Eleventh night bonfire builders - Build it high
- Published
Award-winning photographer Charles McQuillan has had his share of close encounters.
He even brought a camera to his own heart surgery.
He once photographed pop star Prince, got invited to dinner and arrived late. , external
"It is pretty cool to say I was late for a dinner with Prince," he said.
He has snapped a despairing Cristiano Ronaldo - head bowed, little-boy sad - just after Northern Ireland scored.
But his latest photographic commission was a little closer to home, with Northern Ireland's bonfire builders.
In Northern Ireland, in the run-up to the Twelfth - the centuries old celebration of Protestant King William of Orange's defeat of the Catholic King James II at the Battle of the Boyne in 1690 - bonfires are a towering deal.
Traditionally, they are lit in many loyalist areas of Northern Ireland on the "Eleventh night" of July.
Competition for the "biggest and best bony" is rife but so are concerns about safety when huge fires are built close to people's homes.
Most pass off without incident, however, some are criticised for health and safety reasons. Four Belfast bonfires are currently the subject of court injunctions.

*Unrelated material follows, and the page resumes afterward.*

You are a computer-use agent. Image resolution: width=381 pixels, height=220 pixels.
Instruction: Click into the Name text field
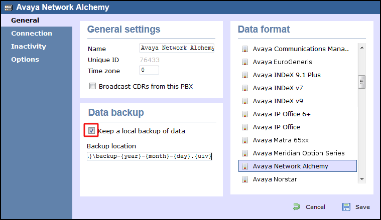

Others are controversial for placing Catholic and Irish symbols onto top of the bonfires for burning.
McQuillan, a photojournalist with more than 30 years' experience, was searching for a different angle for this year's Twelfth.
He pitched the idea of behind-the-scenes portraits of the bonfire builders. His bosses said yes.
"Then, I just had to go and do it," he joked. "I thought: 'Now I am going to have to walk into a situation that I don't feel is welcoming.'"
But it mattered to him.
"With so many bonfire pictures, you are photographing the structures and how big they are. I wanted to challenge myself and see beyond that. I wanted to portray the people behind them, to make them human."
His mission, stretching over four days, was to visit a total of nine bonfire sites across Northern Ireland and meet the builders intent on making theirs the biggest and the best.
Competition is fierce and watchers are appointed at bonfire sites lest someone sabotages the Eleventh party by setting the huge pyres on fire before the night itself.
Charles McQuillan set out.
Bonfire number one and the builders were wary. The usual questions were asked: "Who are you? Where are you from?"
At one site, in Larne, 15 men were hard at work. It was a challenge to just walk in and ask to take pictures.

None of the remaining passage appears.